Saved entries:
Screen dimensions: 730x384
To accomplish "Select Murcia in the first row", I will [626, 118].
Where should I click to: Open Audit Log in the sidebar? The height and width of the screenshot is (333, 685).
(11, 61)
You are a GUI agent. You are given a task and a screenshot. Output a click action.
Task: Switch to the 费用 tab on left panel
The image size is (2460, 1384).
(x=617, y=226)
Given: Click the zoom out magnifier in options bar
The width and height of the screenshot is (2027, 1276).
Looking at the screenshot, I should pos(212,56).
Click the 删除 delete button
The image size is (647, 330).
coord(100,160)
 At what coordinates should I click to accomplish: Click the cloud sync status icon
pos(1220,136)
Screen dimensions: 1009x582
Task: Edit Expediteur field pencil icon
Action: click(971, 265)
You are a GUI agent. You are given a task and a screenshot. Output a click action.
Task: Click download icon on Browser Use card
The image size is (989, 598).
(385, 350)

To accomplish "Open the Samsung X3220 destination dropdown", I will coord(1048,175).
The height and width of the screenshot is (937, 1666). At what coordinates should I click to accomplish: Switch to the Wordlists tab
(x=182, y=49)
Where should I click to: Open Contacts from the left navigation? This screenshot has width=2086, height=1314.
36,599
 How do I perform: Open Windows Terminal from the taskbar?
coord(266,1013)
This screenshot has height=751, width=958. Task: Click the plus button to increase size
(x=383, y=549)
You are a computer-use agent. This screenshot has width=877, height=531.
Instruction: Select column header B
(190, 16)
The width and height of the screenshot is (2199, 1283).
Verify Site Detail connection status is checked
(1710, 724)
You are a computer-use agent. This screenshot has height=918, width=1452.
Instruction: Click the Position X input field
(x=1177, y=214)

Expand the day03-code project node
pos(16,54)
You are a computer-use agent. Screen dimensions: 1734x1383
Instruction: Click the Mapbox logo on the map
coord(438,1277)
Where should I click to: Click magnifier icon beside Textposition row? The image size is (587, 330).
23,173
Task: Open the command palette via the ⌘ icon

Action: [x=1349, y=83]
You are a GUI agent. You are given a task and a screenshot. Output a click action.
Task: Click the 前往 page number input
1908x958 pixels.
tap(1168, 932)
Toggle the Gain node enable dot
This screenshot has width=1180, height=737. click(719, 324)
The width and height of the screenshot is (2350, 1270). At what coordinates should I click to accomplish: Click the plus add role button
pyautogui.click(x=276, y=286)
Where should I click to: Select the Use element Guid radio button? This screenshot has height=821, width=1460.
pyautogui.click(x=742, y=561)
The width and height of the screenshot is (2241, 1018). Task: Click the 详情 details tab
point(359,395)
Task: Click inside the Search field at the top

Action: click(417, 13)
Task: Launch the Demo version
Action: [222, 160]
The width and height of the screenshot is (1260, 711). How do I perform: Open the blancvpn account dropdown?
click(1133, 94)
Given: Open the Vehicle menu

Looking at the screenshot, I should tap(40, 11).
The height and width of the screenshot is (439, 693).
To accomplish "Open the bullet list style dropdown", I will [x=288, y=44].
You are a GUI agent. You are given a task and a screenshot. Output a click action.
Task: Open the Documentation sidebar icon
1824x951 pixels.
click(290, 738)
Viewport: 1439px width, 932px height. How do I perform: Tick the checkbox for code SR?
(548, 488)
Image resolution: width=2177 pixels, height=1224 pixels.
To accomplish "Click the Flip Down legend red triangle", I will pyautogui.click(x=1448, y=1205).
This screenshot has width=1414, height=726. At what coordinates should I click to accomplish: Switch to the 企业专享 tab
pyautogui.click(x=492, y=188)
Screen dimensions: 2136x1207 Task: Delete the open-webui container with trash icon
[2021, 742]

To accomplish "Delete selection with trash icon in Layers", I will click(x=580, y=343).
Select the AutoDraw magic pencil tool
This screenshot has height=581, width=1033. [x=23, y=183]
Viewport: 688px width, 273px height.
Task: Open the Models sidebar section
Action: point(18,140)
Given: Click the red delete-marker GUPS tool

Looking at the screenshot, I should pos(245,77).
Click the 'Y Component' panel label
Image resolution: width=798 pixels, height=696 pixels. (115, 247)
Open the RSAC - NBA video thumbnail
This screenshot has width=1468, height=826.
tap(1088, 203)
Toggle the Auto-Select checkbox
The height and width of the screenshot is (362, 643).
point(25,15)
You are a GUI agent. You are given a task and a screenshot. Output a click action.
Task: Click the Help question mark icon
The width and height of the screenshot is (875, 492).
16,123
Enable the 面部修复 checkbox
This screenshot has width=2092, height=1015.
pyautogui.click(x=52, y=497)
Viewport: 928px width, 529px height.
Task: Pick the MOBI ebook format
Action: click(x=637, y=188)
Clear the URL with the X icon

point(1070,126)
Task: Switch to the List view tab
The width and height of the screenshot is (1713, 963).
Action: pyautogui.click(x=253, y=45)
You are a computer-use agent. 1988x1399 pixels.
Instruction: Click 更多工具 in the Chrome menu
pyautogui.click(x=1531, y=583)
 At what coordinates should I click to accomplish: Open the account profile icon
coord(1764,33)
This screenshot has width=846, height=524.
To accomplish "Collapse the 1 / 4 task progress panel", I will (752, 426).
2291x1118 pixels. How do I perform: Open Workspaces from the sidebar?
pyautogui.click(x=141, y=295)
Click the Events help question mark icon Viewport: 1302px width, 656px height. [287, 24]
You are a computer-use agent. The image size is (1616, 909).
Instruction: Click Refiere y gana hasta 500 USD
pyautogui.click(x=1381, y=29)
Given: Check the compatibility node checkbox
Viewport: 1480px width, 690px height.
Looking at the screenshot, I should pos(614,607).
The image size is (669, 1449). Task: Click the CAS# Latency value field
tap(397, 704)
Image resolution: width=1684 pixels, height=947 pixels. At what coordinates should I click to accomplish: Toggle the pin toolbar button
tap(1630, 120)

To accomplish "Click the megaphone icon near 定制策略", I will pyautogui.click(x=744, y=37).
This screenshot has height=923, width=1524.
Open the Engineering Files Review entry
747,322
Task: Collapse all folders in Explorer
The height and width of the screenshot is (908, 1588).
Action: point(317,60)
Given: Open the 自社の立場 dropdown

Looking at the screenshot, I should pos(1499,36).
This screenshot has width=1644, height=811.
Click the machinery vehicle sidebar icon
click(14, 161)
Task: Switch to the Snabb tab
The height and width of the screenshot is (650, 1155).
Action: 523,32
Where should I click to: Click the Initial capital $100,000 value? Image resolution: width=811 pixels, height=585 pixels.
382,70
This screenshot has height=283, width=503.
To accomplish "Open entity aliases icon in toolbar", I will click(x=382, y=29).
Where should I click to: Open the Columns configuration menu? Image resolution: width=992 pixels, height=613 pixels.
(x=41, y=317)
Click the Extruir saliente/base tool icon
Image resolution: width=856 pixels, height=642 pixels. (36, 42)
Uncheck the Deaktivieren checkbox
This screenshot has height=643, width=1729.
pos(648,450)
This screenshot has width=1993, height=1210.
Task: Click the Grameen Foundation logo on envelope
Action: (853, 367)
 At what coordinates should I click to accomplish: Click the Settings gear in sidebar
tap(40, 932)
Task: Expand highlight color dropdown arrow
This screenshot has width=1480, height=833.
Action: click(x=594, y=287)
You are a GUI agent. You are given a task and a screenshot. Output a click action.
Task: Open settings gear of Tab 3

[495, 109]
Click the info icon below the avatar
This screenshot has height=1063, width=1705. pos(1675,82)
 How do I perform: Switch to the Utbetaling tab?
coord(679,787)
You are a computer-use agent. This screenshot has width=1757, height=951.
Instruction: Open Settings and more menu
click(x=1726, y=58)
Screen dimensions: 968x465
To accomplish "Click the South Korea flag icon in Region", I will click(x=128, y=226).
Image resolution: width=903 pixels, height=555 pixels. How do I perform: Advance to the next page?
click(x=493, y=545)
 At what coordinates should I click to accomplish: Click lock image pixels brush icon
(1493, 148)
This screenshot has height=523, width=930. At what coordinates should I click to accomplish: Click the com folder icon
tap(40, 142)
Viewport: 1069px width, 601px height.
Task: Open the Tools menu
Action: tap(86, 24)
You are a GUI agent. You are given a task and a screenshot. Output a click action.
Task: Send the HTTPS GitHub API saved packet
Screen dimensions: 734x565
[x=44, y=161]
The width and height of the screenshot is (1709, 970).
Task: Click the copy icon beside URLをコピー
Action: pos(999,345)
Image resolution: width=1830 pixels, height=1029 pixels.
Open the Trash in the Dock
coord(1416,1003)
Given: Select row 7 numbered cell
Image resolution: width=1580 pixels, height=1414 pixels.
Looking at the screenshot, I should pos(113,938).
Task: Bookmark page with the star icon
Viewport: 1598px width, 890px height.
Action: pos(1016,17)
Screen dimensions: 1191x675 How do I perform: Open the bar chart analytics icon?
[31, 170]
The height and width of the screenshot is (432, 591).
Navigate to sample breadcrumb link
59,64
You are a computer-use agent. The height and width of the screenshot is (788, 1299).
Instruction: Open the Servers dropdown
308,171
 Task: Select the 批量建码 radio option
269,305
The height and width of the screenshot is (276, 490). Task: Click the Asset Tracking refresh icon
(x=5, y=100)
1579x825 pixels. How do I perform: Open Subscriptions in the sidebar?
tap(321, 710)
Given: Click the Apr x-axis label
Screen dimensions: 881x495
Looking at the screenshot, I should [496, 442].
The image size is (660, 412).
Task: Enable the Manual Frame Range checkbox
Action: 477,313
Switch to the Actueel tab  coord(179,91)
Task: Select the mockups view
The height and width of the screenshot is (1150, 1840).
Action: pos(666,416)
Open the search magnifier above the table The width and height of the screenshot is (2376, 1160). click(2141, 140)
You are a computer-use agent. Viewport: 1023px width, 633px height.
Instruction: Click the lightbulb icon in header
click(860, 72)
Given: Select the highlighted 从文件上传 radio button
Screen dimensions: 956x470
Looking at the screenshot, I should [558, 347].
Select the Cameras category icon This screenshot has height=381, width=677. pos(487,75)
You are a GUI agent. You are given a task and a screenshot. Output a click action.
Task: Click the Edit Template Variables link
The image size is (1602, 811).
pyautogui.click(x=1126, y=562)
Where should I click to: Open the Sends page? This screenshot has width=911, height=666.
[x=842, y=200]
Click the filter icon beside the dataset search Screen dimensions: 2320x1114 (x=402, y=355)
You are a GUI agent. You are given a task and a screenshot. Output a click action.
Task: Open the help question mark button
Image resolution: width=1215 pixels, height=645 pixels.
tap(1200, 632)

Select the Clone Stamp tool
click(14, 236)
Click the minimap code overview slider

▸ **Task to complete**: Gather and copy every line of the data in which the string "Collapse" is found.

▸ **Response to this exercise**:
To accomplish "Collapse the 1 / 4 task progress panel", I will (752, 426).
Task: Collapse all folders in Explorer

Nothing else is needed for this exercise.